Folie A Deux – Transtorno Psicótico Compartilhado ou Delirante Induzido

Neste último artigo encerro nosso estudo sobre o Transtorno Psicótico Compartilhado ou Transtorno Delirante Induzido. Apresento minha experiência profissional bem como o trabalho pioneiro de Gralnick sobre Folie a deux, que estabeleceu uma classificação para a síndrome em 1942 ainda citada nos relatos de casos atuais.

Leia aqui a definição clínica mais recente de Psicose Compartilhada de acordo com o DSM-5.

Neste post os critérios diagnósticos de acordo com o DSM-IV, manual que apresentava o Transtorno Psicótico Compartilhado de forma mais detalhada em relação ao atual DSM-V.

E finalmente neste link a definição e critérios de acordo com a CID10, que utiliza o termo Transtorno Delirante Induzido para nomear o quadro.

O Transtorno Psicótico Compartilhado também já foi denominado na literatura como “insanidade compartilhada”, “insanidade contagiosa”, “loucura infecciosa”, “psicose de associação” e “dupla insanidade”.

Se usamos o termo Folie au deux quase como sinônimo de Transtorno Psicótico Compartilhado, deve-se a apresentação em pares ser mais comum que as demais.

Mas a síndrome pode ser compartilhada por mais de duas pessoas, quando sua denominação passaria a folie à trois (envolvendo três pessoas), à quatre (quatro pessoas), à famille (uma família) ou à plusieurs (muitas pessoas, também chamada de Delírio ou Psicose em Massa, e por alguns autores equiparada a Histeria Coletiva).

Em 1942 Gralnick publicou uma revisão de um total de 103 casos – 96 casos já publicados na literatura científica inglesa além de 7 novos casos.

Trata-se do maior trabalho sobre Psicose Compartilhada já realizado, e permitiu o desenvolvimento da “Classificação de Gralnick” ainda usada como referência nos relatos de caso publicados posteriormente.

São quatro tipos primários de Psicose Compartilhada:

1) Folie imposée: Os delírios de uma pessoa psicótica são transferidos para uma outra pessoa mentalmente saudável. Os delírios do indivíduo que ficou secundariamente psicótico desaparecem após a separação.
2) Folie simultanée: Ocorre um aparecimento simultâneo de uma psicose idêntica em indivíduos predispostos que estão intimamente associados.
3) Folie communiquée: O indivíduo secundariamente psicótico desenvolve os sintomas após um longo período de resistência e mantém esses sintomas mesmo depois da separação do indivíduo primariamente psicótico.
4) Folie induite: Novos delírios são adotados por um indivíduo psicótico sob influência de outro indivíduo psicótico.
Gralnick, A. Folie a deux-the psychosis of association. Psych Quar 16, 491–520 (1942). https://doi.org/10.1007/BF01573913

Trata-se de um quadro extremamente incomum em essência – tive contato somente com dois casos em minha carreira até a publicação deste post.

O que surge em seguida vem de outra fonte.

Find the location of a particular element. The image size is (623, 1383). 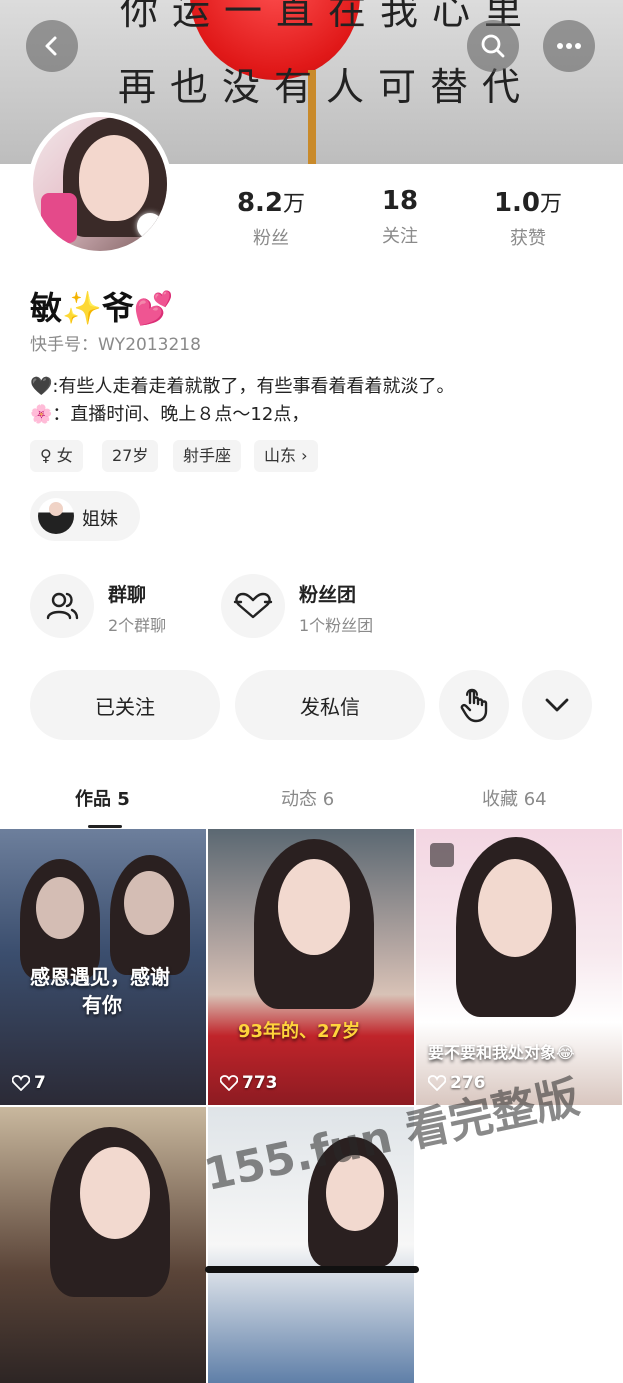

kuaishou-id: 快手号：WY2013218 is located at coordinates (116, 342).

O primeiro ainda em tempo de Residência Médica, quando uma mãe e seu filho foram internados na Santa Casa de Misericórdia de SP com delírio compartilhado de contaminação.

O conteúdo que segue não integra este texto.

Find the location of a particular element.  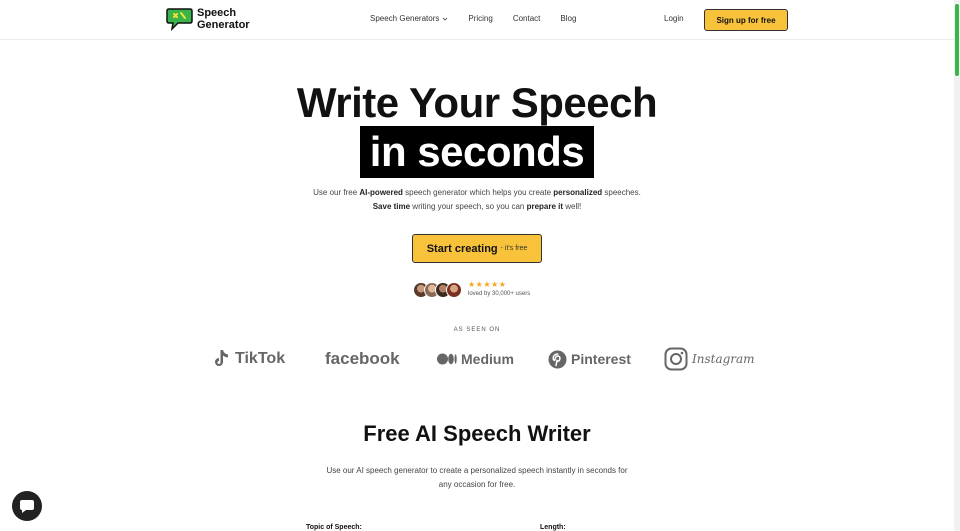

instagram-icon is located at coordinates (676, 359).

O filho recebeu diagnóstico de Esquizofrenia Paranóide, quadro que havia se manifestado quase uma década antes da internação, e que não havia sido tratado até então.

Com a separação física entre ambos rapidamente a mãe passou a questionar o que antes declarava com certeza delirante.

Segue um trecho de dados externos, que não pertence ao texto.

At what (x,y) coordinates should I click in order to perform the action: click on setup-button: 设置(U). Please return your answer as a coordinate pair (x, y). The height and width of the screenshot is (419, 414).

O segundo caso somente mais de 15 anos depois, também um par mãe-filho com o filho psicótico primário.

Ambos os casos “folie au deux” do tipo “imposée” de acordo a classificação de Gralnick descrita acima.

O tratamento começa pela identificação e tratamento do indivíduo responsável pela formação do delírio.

Se for possível alguma separação física entre as partes, isso por si só já aliviará os sintomas no 2o indivíduo.

A manutenção da estabilização adequada depende da conscientização deste 2o indivíduo, e se possível ampliação da rede de suporte socio-familiar, pois o psicótico primário necessitará tratamento psiquiátrico por tempo indeterminado.